I became curious in looking at family systems this way because I commonly saw areas in family systems which were universally acknowledged to be important by individual family members but remained challenging in getting the family system to put into practice.
After much study and research, I have concluded the root for these airgaps in family business models has to do with the way the most models look at the family. Often, our thinking looks at family as simple, linear system, when instead families are best described as ‘complex adaptive systems.’ While this sounds like semantics, the study of complex adaptive systems is a burgeoning field of research that has largely only been applied to computing and stock markets. That said, there are lessons we can apply to families.
Before describing complex systems, let’s review simple systems. Simple systems function linearly – the movement of one piece directly affects another piece down the line. A manufacturing line or car engine would be an example. Most importantly, linear systems can be explained and predicted by describing each component and how it interacts with others.

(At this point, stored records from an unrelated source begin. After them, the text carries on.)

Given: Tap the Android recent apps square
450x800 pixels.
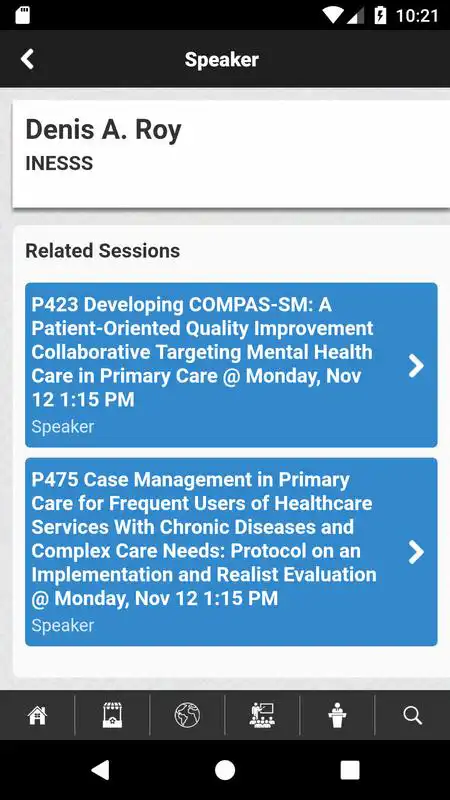Looking at the screenshot, I should 350,770.
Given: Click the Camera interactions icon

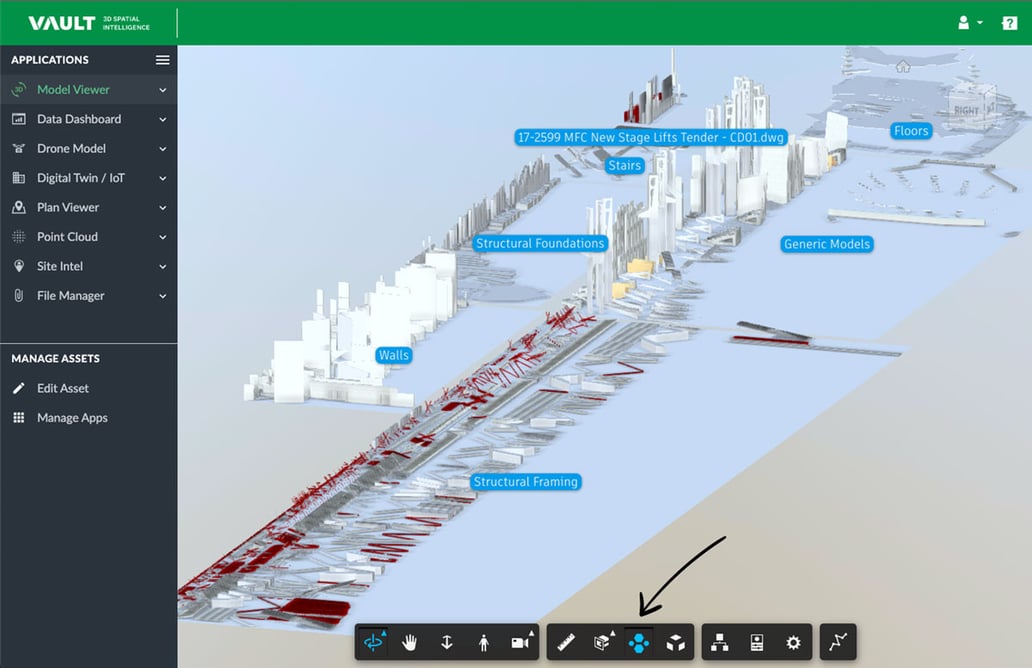Looking at the screenshot, I should 520,642.
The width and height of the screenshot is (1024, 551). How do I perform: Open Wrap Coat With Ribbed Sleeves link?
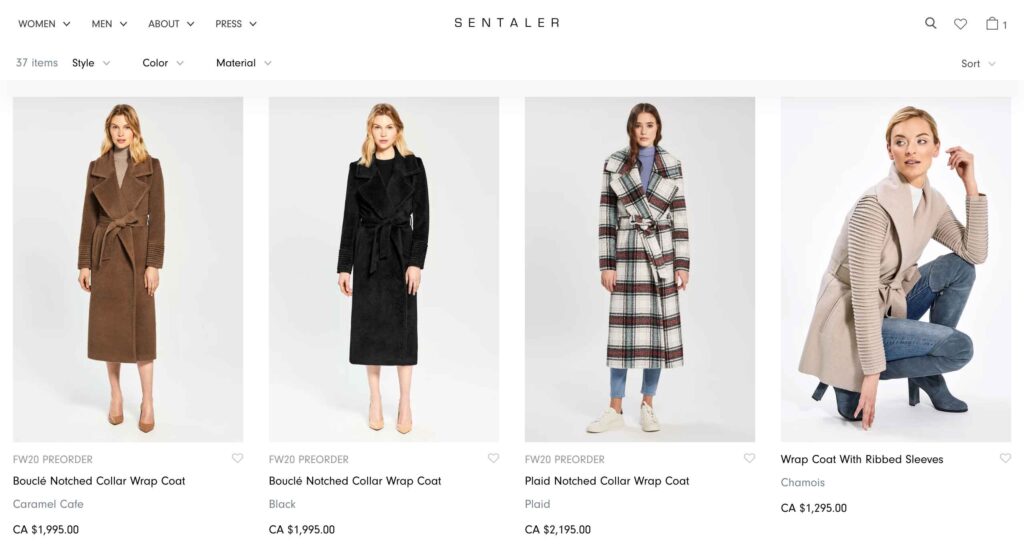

Complex adaptive systems (CAS) are different as they are systems in which the whole is greater than the sum of the parts. In a CAS, the action of each individual actor is insufficient to explain the actions of the entire system. A CAS is fluid and adaptive to changing circumstances and dynamics. We all interact with one of the largest complex adaptive system regularly – the stock market. The marvel of the stock market is that over long periods of time, by aggregating the views of individual investors, the market can price risk accordingly.
As well, even things like market meltdowns, speak to how the system can have a mind of its own. In families though we see examples of this complexity at work. For example, a small disagreement between two family members can have far reaching effects on other family members and the business who are not directly involved in the conflict.
This is a vast under-simplification of CAS and I would point you to the work of the Sante Fe Institute and author Michael Maubossin in explaining in much greater detail.
As such, as we consider modeling a family system, linear models like we discussed previously are helpful. But because of the complexity of the system, we also must consider the system in its entirety in more of a top down fashion.
When doing so, we find that there are certain classes of activities that seem to struggle in family enterprises. These activities are common to the whole system – and are endemic to each of the prior models. Because they are everyone’s responsibility, they become no one’s responsibility. Even more so, because they may have multiple constituencies that have a view on the activity – coordinating the activity across the family system becomes exceptionally challenging.
These activities are ‘system regulation,’ communication, and education.
System regulation sounds somewhat nebulous because in most families this function is subsumed within the role of the patriarch or matriarch. But in a large family enterprise, the number of relationships at work, the aggregate amount of activity across various entities, in addition to the on-going efforts of managing the family’s financial capital outstrip the capacity of any one person to serve as the central node.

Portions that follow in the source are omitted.